- [DOCUMENT SEGMENT]

2835. Minimum Operations to Form Subsequence With Target Sum

HardGreedyBit ManipulationArray
Leetcode Link

Problem Description

You are provided with an array nums where each element is a non-negative power of 2. A target integer is also given. Your task is to make a subsequence of nums that adds up to target. A subsequence can be formed by removing some elements from the array without changing the order of the remaining elements.

Operations that you are allowed to perform involve choosing an element nums[i] greater than 1, removing it from the array, and adding two occurrences of nums[i] / 2 to the end of the array. The goal is to find the minimum number of such operations required to reach the target sum using a subsequence of the modified array. If it's not possible to reach the target, you should return -1.

To clarify:

  • The sequence is 0-indexed.
  • Operations can only be performed on elements greater than 1.
  • You are adding two halves of the number you remove back to the array.
  • We are interested in returning the smallest possible number of operations.
  • We are only creating subsequences, not permutations. Order matters.

Intuition

The solution approach requires decomposing the target into powers of 2, similar to binary representation. Since every element in nums is a power of 2, the sum that we need to hit (the target) can be seen as a sum of certain powers of 2. What we want is to find which powers of 2 are needed and in what quantity to reach the target.

The intuition behind the solution comes from the binary representation of the target. Since every number in nums is a power of 2, the target's binary representation indicates which powers of 2 are required. What we do is build up smaller powers of 2 to form the larger ones needed. This is akin to converting coins you possess into coins of lower denominations to make exact change.

Here’s a breakdown of the intuition:

  • Check if the sum of all elements in nums is less than the target. If yes, we can't possibly hit the target, so return -1.
  • Count how many times each power of 2 appears in nums. This is prepared for knowing whether we have enough "coins" of each power to reach each bit in target's binary representation.
  • Iterate over each bit of target from LSB to MSB.
  • For each bit set in target, we need to make sure we have a power of 2 available to match this bit.
    • If not enough of that power is available, we build it up from smaller powers by doing our defined operation, which "breaks" a number in half and adds two of the halves.
    • Each build-up is counted as a conversion operation.
  • Add the number of operations at each step, and continue until the entire binary representation of target is processed.
  • If we process the whole representation successfully, the total count of operations is the answer we return.

Learn more about Greedy patterns.

Solution Approach

The algorithm takes advantage of bit manipulation and greedy approach to minimize the number of operations required to achieve a subsequence that sums to target. It initializes a frequency array cnt to represent the count of each power of 2 present in nums. Since any num in the array is a non-negative power of 2, up to 2^31 could be included; hence the size of cnt is 32, for the 32 bits.

Here's a detailed walk-through of the implementation:

  1. Sum Check: Before we even start, we ensure that the sum of all elements in nums is at least target. If not, we immediately return -1.

  2. Count Powers of 2: Next, we count occurrences of each power of 2, which is done through bitwise operations. For each x in nums, we use a bitwise shift and bitwise AND to find which power of 2 it represents and increment the corresponding count in cnt.

  3. Iterate Over Target Bits:

    • We then iterate through the bits of target, starting with the least significant bit (LSB).

- [INFORMATION PROVIDED]
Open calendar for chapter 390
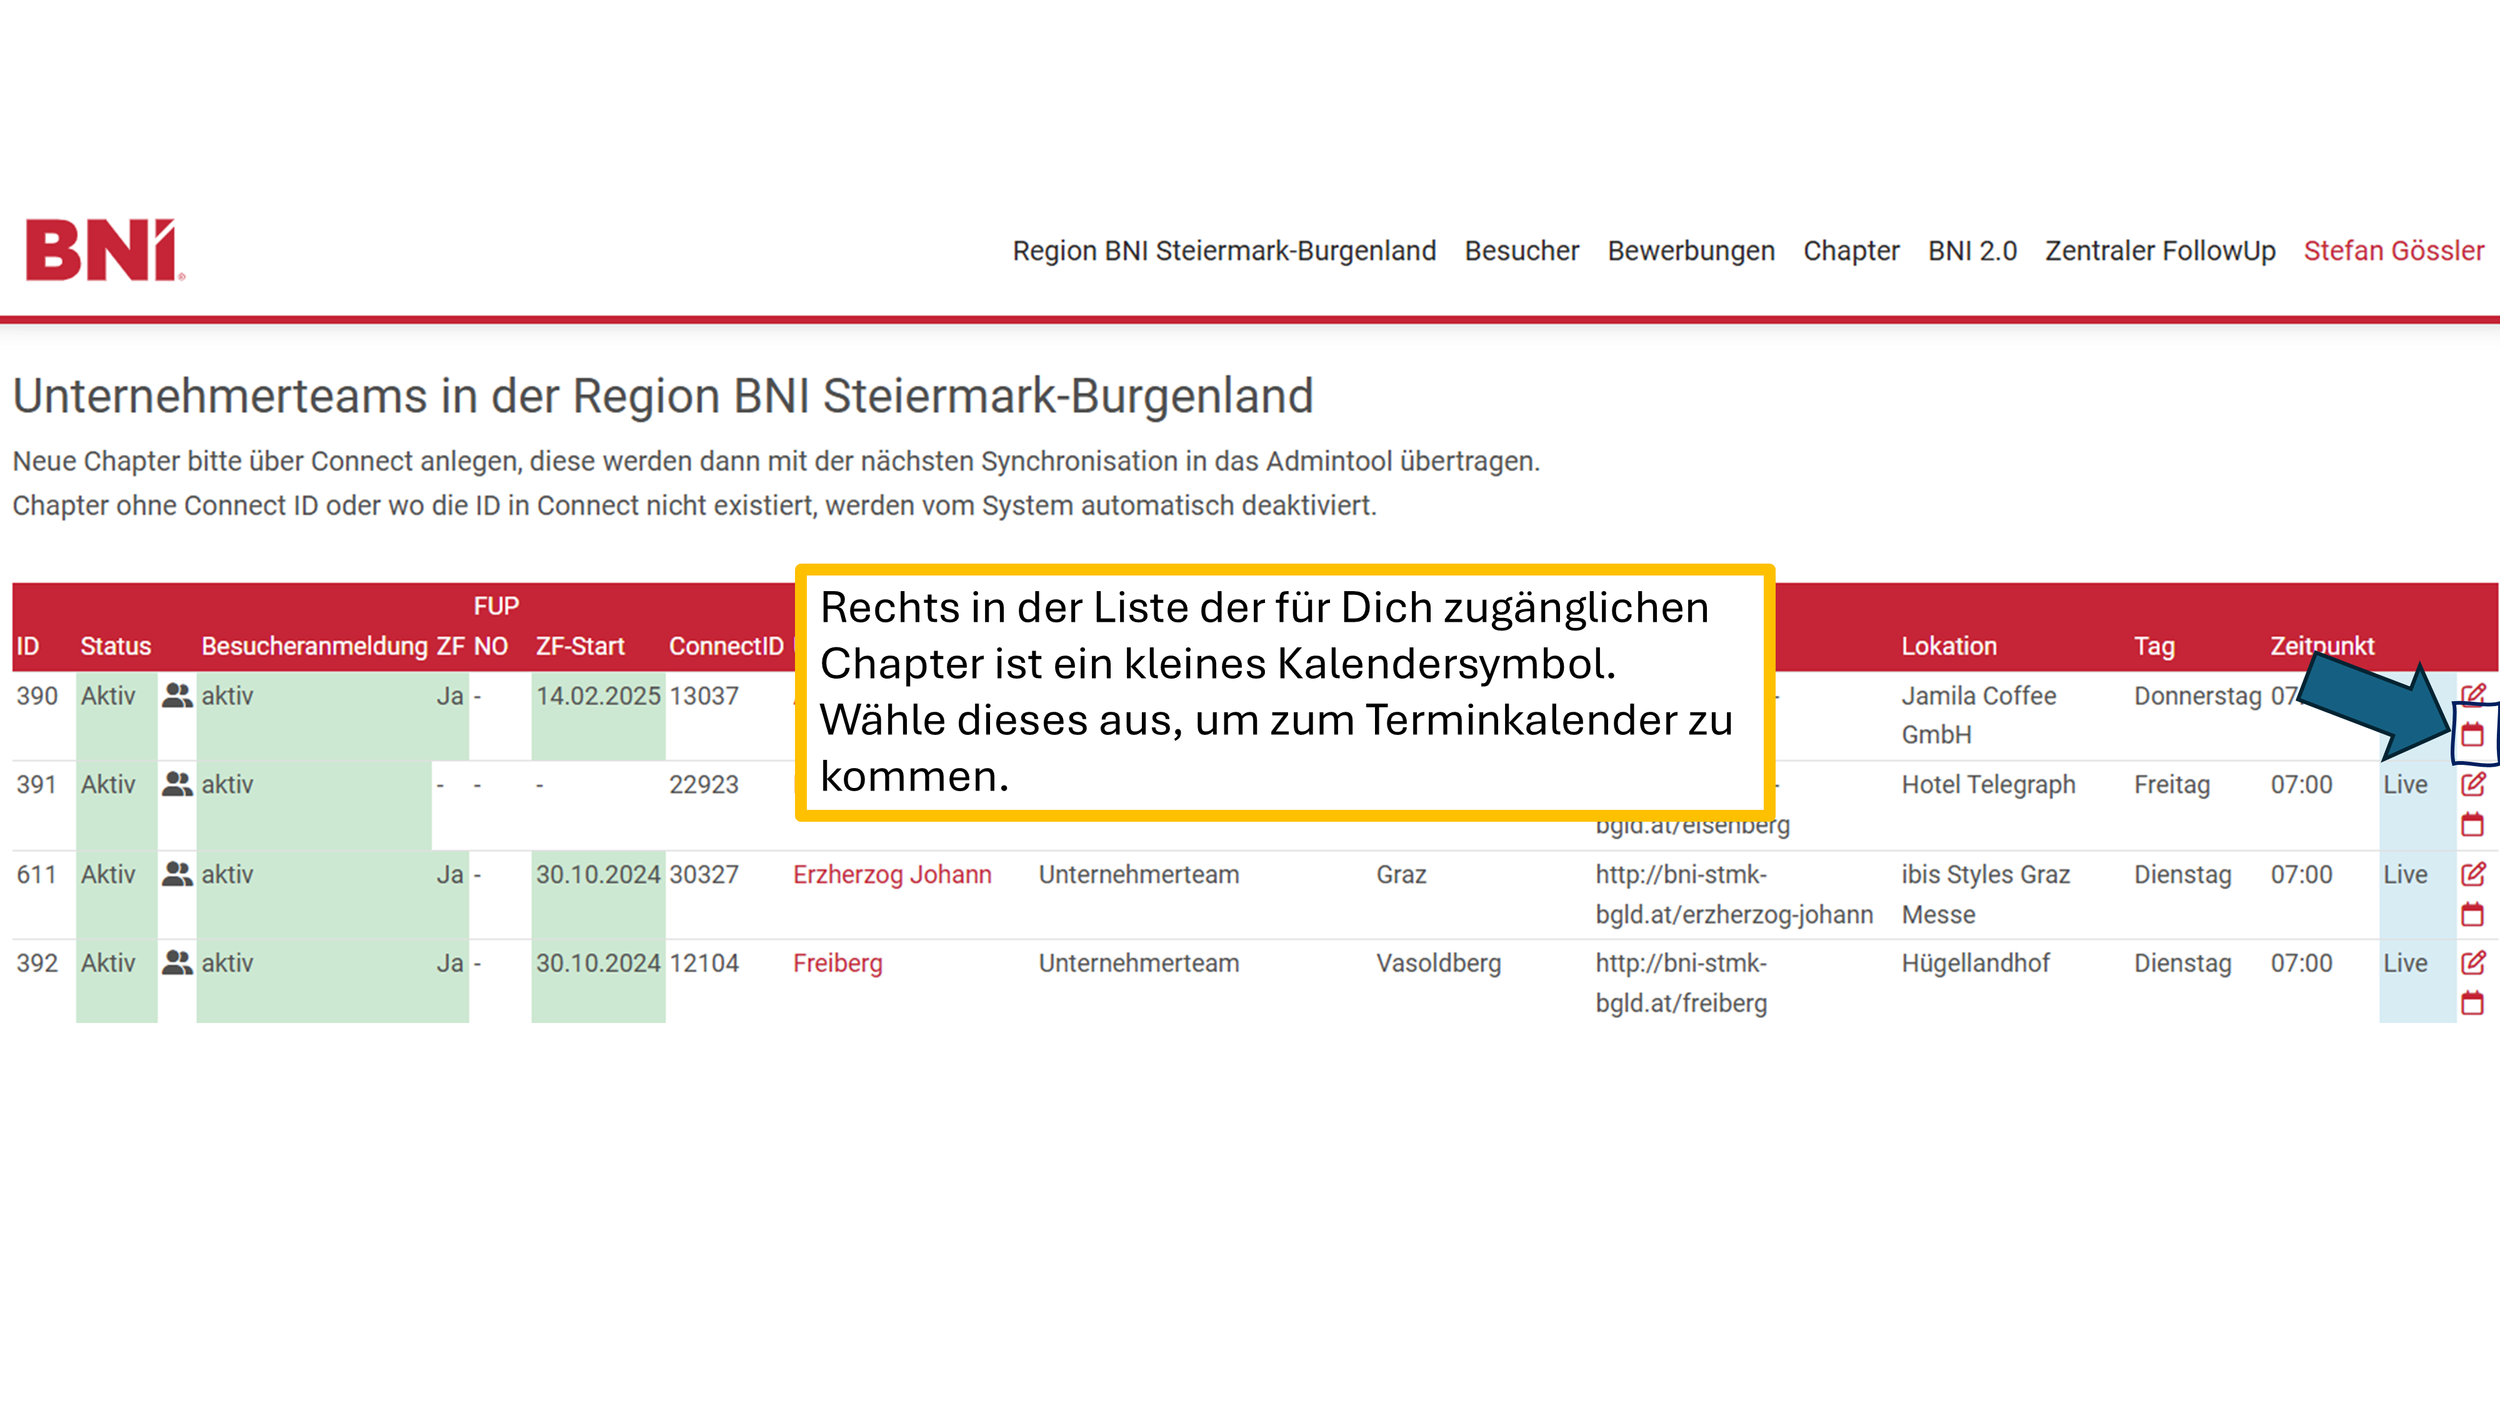point(2472,735)
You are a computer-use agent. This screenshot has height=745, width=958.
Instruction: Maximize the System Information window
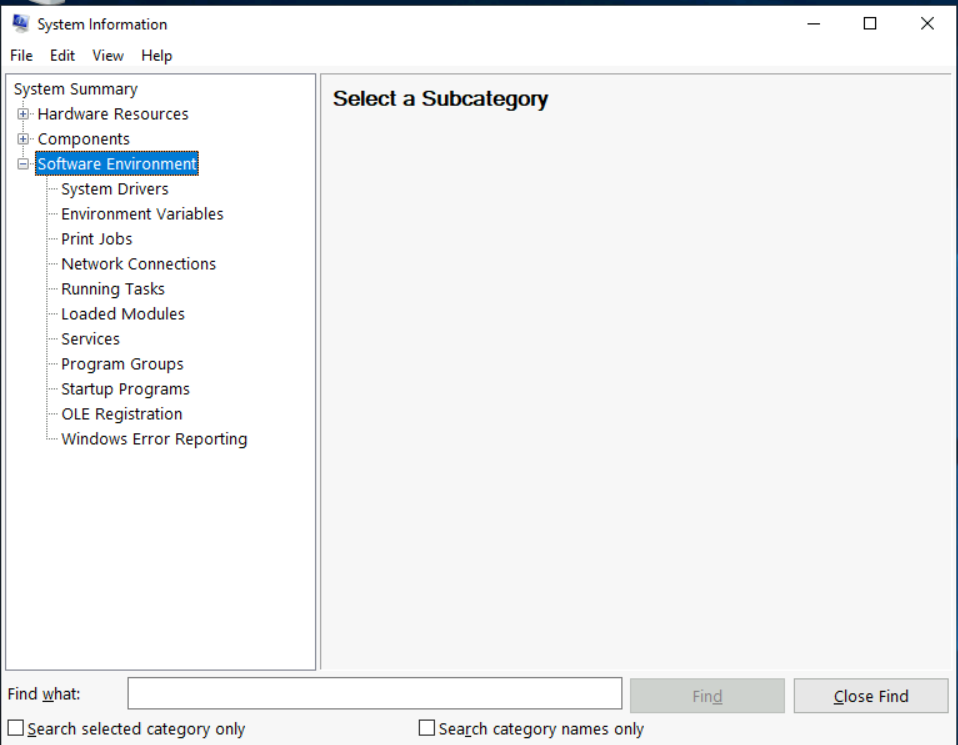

- [SET TASK 1]
Answer these questions from the problem 2835 write-up:
(a) What value should be returned if the target cannot be reached?
(b) Operations may only be performed on elements greater than what number?
(c) What is the size of the frequency array cnt?
- [SET TASK 2] Rewrite the passage of the problem 2835 write-up starting with "You are provided" and going on through "greater than 1.", putting "deleting" in place of "removing".
- [SET TASK 3] According to the problem 2835 write-up, why is the frequency array cnt given a size of 32?
The listing has no role in what is asked here.

- [CORRECT RESULT 1]
(a) -1
(b) 1
(c) 32

- [CORRECT RESULT 2]
You are provided with an array nums where each element is a non-negative power of 2. A target integer is also given. Your task is to make a subsequence of nums that adds up to target. A subsequence can be formed by deleting some elements from the array without changing the order of the remaining elements.

Operations that you are allowed to perform involve choosing an element nums[i] greater than 1, deleting it from the array, and adding two occurrences of nums[i] / 2 to the end of the array. The goal is to find the minimum number of such operations required to reach the target sum using a subsequence of the modified array. If it's not possible to reach the target, you should return -1.

To clarify:

  • The sequence is 0-indexed.
  • Operations can only be performed on elements greater than 1.

- [CORRECT RESULT 3] Every number in nums is a non-negative power of 2, and values up to 2^31 can be included. So cnt needs one count for each of the 32 bits.